> [RECORDS SUPPLIED]:
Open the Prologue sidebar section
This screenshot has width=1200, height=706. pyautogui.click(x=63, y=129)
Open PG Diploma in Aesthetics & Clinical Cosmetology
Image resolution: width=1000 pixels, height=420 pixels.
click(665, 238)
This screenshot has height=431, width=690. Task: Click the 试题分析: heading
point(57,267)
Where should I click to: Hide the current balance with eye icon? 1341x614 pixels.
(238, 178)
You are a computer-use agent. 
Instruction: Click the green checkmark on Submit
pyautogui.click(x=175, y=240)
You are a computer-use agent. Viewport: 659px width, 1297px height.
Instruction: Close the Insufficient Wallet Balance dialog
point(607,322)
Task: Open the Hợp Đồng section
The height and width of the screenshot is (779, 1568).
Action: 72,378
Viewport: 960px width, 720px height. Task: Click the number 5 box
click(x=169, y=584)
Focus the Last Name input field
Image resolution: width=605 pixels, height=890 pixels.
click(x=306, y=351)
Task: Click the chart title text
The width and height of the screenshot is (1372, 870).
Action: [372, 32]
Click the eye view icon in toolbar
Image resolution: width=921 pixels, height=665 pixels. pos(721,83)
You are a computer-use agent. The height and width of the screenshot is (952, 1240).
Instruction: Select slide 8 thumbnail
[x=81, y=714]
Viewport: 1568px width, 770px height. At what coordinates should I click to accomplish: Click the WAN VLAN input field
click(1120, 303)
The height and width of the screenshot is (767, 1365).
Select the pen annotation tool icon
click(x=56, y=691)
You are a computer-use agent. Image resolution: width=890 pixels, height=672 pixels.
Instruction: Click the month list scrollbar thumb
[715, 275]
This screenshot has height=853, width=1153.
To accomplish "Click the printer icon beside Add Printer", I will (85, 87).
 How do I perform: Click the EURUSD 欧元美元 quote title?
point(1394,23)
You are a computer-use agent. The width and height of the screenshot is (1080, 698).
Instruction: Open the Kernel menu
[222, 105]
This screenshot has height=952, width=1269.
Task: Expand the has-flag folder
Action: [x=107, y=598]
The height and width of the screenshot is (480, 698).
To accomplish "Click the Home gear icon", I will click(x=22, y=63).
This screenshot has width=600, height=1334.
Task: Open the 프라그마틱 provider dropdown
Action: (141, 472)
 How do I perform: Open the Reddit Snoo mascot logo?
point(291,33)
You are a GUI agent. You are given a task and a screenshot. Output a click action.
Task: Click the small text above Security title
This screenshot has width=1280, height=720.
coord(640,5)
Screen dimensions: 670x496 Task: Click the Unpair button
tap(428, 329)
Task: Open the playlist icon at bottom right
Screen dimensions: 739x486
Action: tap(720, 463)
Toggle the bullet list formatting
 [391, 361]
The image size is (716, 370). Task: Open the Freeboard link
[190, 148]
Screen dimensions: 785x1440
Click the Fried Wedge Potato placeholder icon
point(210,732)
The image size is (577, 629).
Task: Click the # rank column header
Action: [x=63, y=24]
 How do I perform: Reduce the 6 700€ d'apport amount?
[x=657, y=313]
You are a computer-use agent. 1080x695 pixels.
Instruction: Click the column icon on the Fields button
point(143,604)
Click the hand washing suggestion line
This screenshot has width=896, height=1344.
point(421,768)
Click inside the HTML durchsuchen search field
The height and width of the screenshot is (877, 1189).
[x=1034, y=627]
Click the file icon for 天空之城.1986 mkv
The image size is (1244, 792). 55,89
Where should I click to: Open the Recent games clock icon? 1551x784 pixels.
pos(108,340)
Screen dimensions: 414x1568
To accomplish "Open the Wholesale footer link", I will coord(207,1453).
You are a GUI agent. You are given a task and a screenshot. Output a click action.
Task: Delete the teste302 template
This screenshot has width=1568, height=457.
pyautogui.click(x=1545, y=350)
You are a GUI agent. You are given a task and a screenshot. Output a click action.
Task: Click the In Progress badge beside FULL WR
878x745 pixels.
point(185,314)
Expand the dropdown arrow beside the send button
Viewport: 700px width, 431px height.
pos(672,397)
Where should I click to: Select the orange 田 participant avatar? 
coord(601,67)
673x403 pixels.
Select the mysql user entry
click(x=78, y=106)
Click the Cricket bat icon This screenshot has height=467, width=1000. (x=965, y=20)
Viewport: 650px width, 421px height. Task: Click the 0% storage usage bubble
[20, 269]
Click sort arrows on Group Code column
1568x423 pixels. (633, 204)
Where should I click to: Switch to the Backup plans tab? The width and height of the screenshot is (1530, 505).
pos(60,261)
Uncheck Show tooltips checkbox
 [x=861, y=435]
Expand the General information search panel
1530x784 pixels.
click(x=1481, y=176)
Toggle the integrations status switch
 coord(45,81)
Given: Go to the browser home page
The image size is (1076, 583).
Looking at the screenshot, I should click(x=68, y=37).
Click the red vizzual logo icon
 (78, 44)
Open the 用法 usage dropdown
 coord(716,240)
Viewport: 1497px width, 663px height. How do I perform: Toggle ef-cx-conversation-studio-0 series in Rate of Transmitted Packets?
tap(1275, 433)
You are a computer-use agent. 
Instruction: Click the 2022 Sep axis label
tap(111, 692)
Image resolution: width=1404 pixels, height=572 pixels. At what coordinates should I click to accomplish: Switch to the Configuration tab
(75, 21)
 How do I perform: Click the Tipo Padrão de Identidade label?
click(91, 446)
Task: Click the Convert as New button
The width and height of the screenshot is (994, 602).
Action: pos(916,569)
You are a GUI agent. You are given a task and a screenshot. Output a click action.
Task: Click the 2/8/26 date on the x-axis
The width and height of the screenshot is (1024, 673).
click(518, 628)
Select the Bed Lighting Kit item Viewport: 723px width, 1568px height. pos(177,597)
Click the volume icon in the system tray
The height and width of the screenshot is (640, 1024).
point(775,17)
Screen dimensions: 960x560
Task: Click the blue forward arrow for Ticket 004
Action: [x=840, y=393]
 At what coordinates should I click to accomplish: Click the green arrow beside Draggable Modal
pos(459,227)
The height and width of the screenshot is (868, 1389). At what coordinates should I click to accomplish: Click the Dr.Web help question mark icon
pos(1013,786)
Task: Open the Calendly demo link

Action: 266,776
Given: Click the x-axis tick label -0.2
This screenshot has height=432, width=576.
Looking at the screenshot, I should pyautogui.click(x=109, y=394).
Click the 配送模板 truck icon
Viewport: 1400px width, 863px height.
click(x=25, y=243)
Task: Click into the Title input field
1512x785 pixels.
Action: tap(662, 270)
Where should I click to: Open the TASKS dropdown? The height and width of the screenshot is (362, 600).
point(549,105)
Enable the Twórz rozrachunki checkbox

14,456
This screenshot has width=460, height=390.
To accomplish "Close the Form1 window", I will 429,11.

> [INSTRUCTIONS TO FOLLOW]: Extract the lines above, from the first one through the one containing "Task: Click the chart title text", and return only those, unchanged.

> [THE COMPLETED TASK]:
Open the Prologue sidebar section
This screenshot has width=1200, height=706. pyautogui.click(x=63, y=129)
Open PG Diploma in Aesthetics & Clinical Cosmetology
Image resolution: width=1000 pixels, height=420 pixels.
click(665, 238)
This screenshot has height=431, width=690. Task: Click the 试题分析: heading
point(57,267)
Where should I click to: Hide the current balance with eye icon? 1341x614 pixels.
(238, 178)
You are a computer-use agent. 
Instruction: Click the green checkmark on Submit
pyautogui.click(x=175, y=240)
You are a computer-use agent. Viewport: 659px width, 1297px height.
Instruction: Close the Insufficient Wallet Balance dialog
point(607,322)
Task: Open the Hợp Đồng section
The height and width of the screenshot is (779, 1568).
Action: 72,378
Viewport: 960px width, 720px height. Task: Click the number 5 box
click(x=169, y=584)
Focus the Last Name input field
Image resolution: width=605 pixels, height=890 pixels.
click(x=306, y=351)
Task: Click the chart title text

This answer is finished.